PokerStars has released the menu for the 2017 World Championship of Online Poker (WCOOP).
The crème de la crème of the 81-course feast runs from Sep 3 thru Sep 26 culminating with a hearty $5,200 $10m Guaranteed Main Event.
Click here for the full schedule.
Here is a summary of all things new.
With PokerStars placing barbed wire around their recreational players to keep the grubby hands of the evil pros and semi-pros off their prize cattle, the seriousness of WCOOP seems a tad out of place.
To remedy that, PokerStars introduced Mini-WCOOP in 2016 where players could take part for 1/100th or 1/1000th of the buy-in, in a similar way that PokerStars’ Spring Championship of Online Poker (SCOOP) does things.
One year later, and the concept remains a wise one, even if the name has changed. PokerStars has sent Mini-WCOOP to the crematorium, and a simple Low Events WCOOP Schedule takes its place with buy-ins 1/20th the size of the Big Daddy, and more than $11m in guaranteed prize money. The Low Events run 24-hours later than their High-Level counterparts.
What else has changed?
The satellite system is a simplified one.
Satellites will be event specific, with some restricting you to a single seat {which should be the case en masse in my opinion}.
There is a new H.O.R.S.E Phase Tournament. Each daily Phase 1 event will focus on a particular H.O.R.S.E game, with the final Phase 1 day being pure H.O.R.S.E and the same from that point onward.
PokerStars want to ensure players feel like they are involved in the world’s greatest online poker tournament so have given players competing in the Low Events a 25,000 starting stack, and rebuy tournaments apart, 50,000 in the High Events. There will also be a new blind structure designed to encourage deep-stacked play.
Finally, PokerStars is ramming $700,000 in WCOOP tickets inside the new Stars Rewards Chests, and are rolling out an exclusive Player of the Year Series for non-Hold’em players.
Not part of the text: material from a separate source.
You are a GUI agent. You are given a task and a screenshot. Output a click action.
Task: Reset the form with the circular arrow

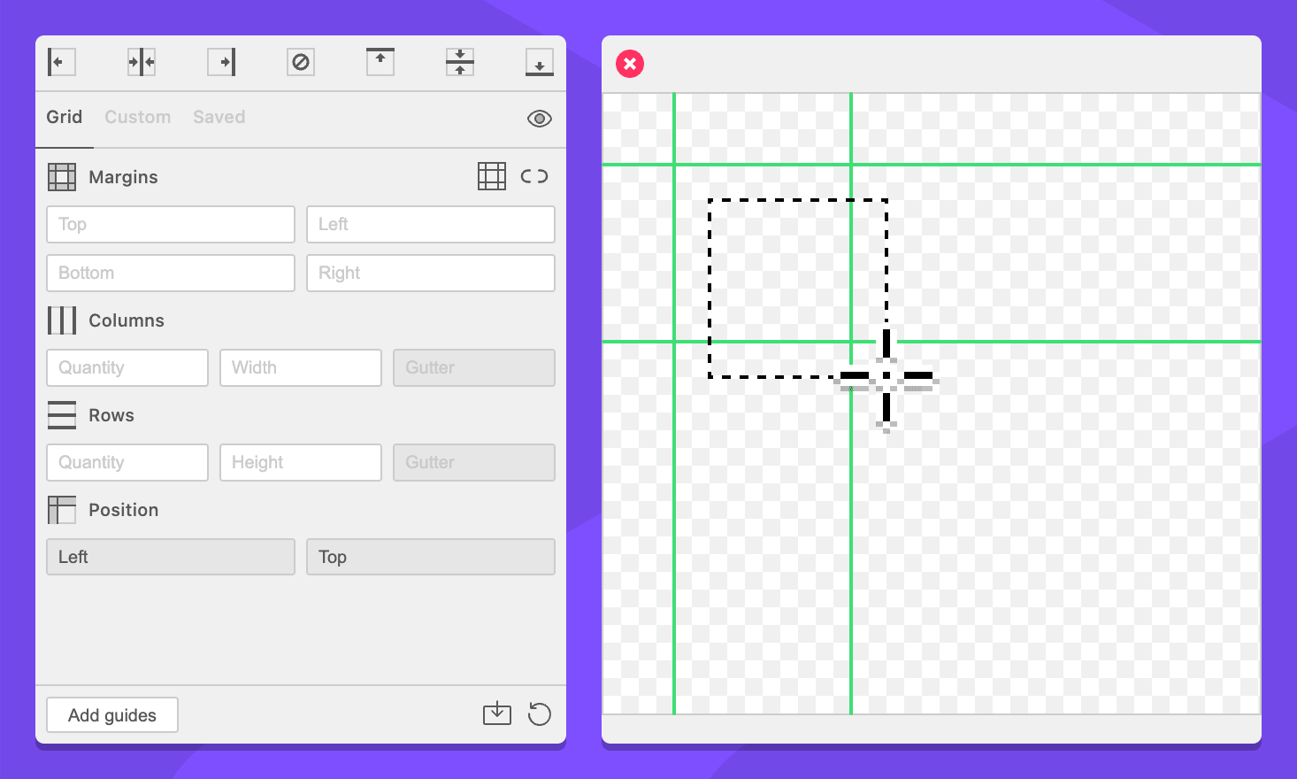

Isaac Haxton Fires Off a Volley in PokerStars Direction
Professional poker players love WCOOP, but not all professional poker players love PokerStars.
Like Isaac Haxton, for example.
The former PokerStars Team Pro, took to Twitter this week, to publicly criticise his former employer, and he didn’t hold back.
Reacting to a Tweet from Alex Dreyfus’s promotion of a Steve Ruddock article commenting on PokerStars more customer focused attitude, Haxton warned poker players not to trust the motives of the world’s largest online poker room.
Stars lied and defrauded players out of millions. Any apparent generosity is to be treated as laying the groundwork for the next con. https://t.co/fSTFRwl6q2
— Isaac Haxton (@ikepoker) August 16, 2017
My quick two cents on this.
Large corporations have people at the top, middle, and bottom. The closer you get to the bottom the deeper the emotional connection with the customers. The closer you get to the top, the more emotional connection becomes replaced by cold hard rational and logical thinking.
The people at the top have all the power. The individuals in the middle and bottom are afraid to open their mouths for fear of being sent to the rail. The world of business isn’t a re-entry tournament. Once you are out, you are out.
Time is leverage.
The more time passes without the guillotine falling, the more time people in the middle and bottom have to talk sense to those at the top. At the same time, the decisions made by the top start to show their real value, not only on the balance sheet but in the hearts and minds of their customers.
PokerStars screwed up.
They left behind a huge mushroom cloud of pain and distrust.
PokerStars is paying for that screw-up.
PokerStars has recognised that screw-up.
PokerStars is changing.
In the poker industry, people have to think several streets ahead, but if PokerStars’s new attitude is an elaborate long con, then I will be amazed.